For all the cases the data member str is always default-initialized by the default constructor of std::string. Due to the different initialization styles, the data member a might be initialized to 0 or indeterminate value. In details,

  1. The 1st one is default initialization, as the result a.a is initialized to indeterminate value (or gets zero-initialized to 0 if a is static or thread-local object), a.str is initialized by its default constructor.

  2. The 2nd one is direct-list-initialization and aggregate initialization is performed, as the result a.a is value-initialized (zero-initialized) to 0, a.str is initialized by its default constructor.

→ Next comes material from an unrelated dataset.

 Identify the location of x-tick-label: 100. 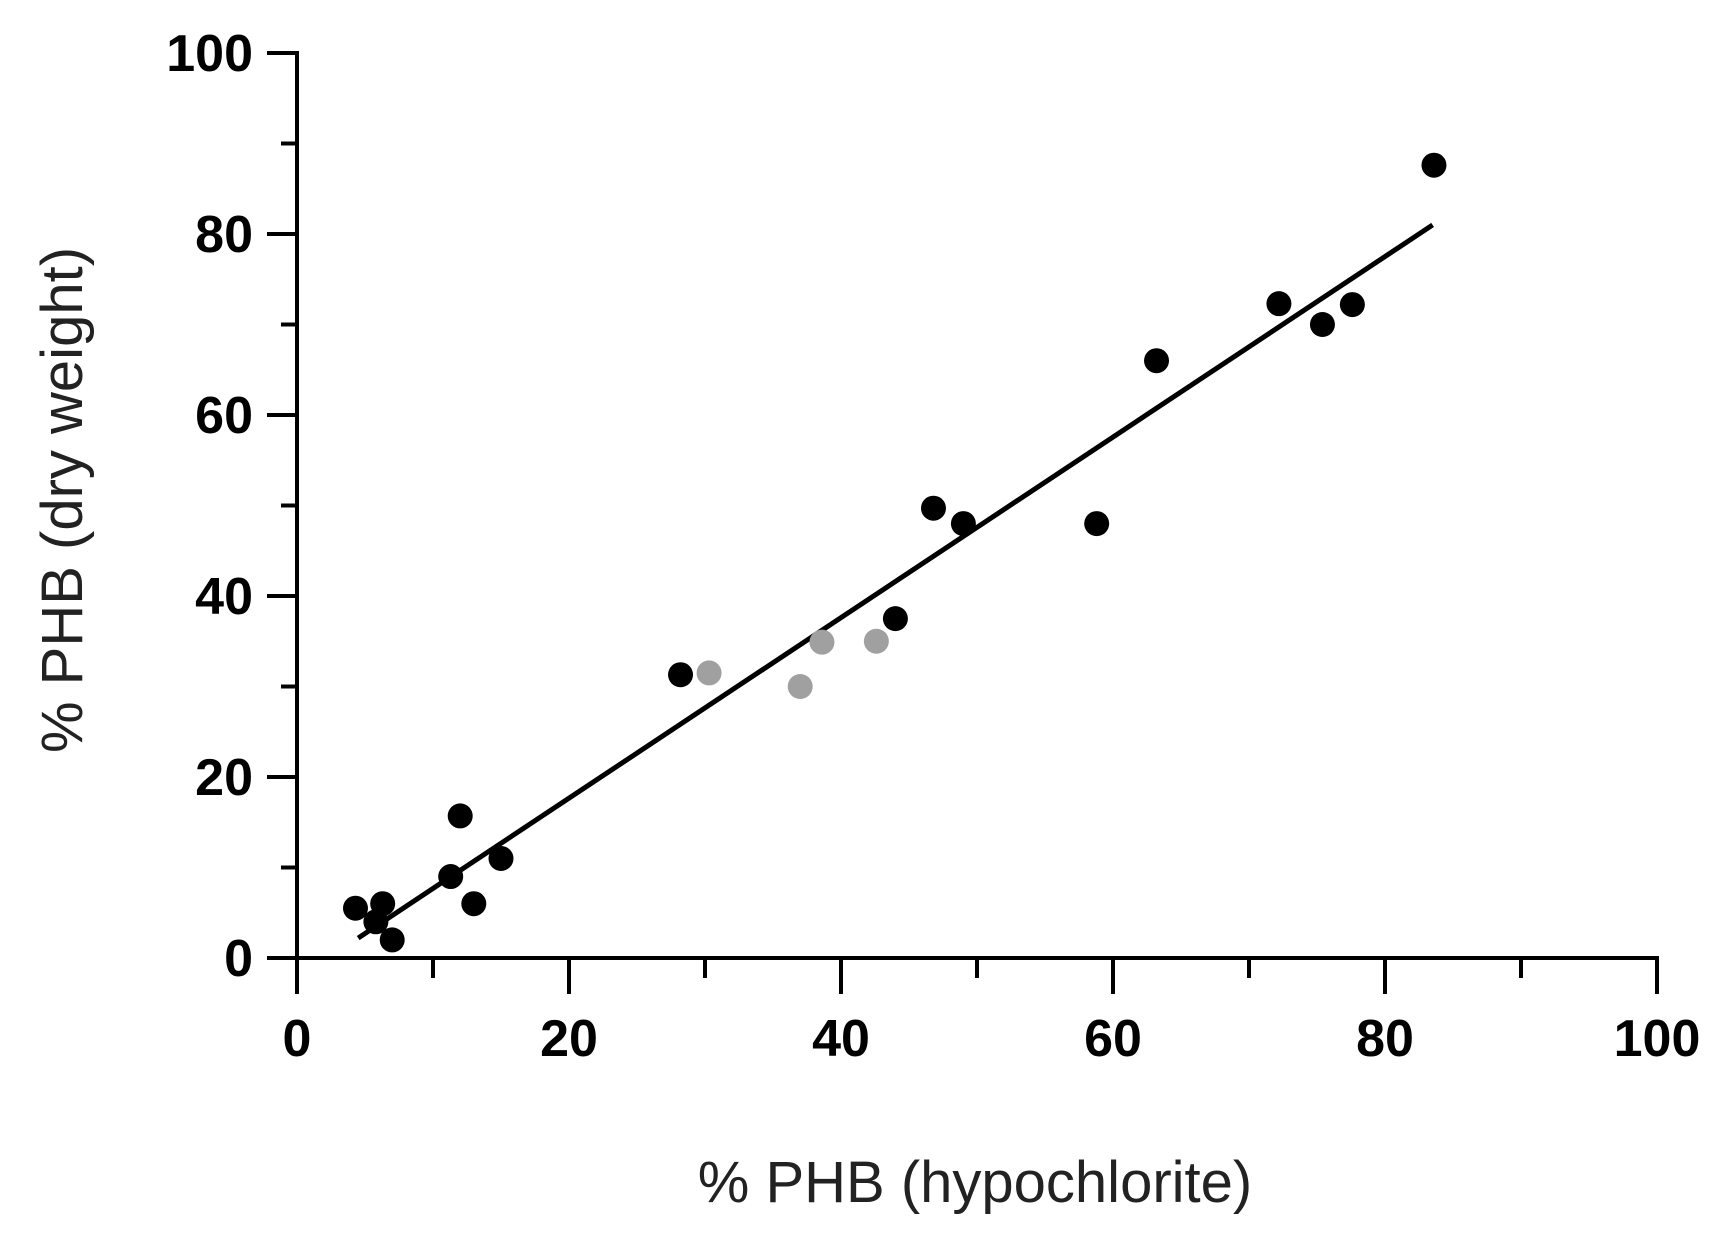
(1658, 1039).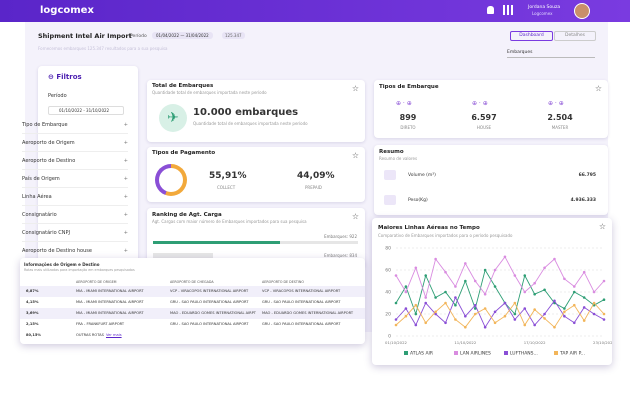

  3. The 3rd one is copy-list-initialization and aggregate initialization is performed, as the result a.a is value-initialized (zero-initialized) to 0, a.str is initialized by its default constructor.

  4. In concept the 4th one is copy initialization, a is copy-initialized from A() (value-initialized temporary A). Because of copy elision (since C++17 it's mandatory) a might be value-initialized directly, as the result (which doesn't get changed by copy elision) a.a is zero-initialized to 0, a.str is initialized by its default constructor.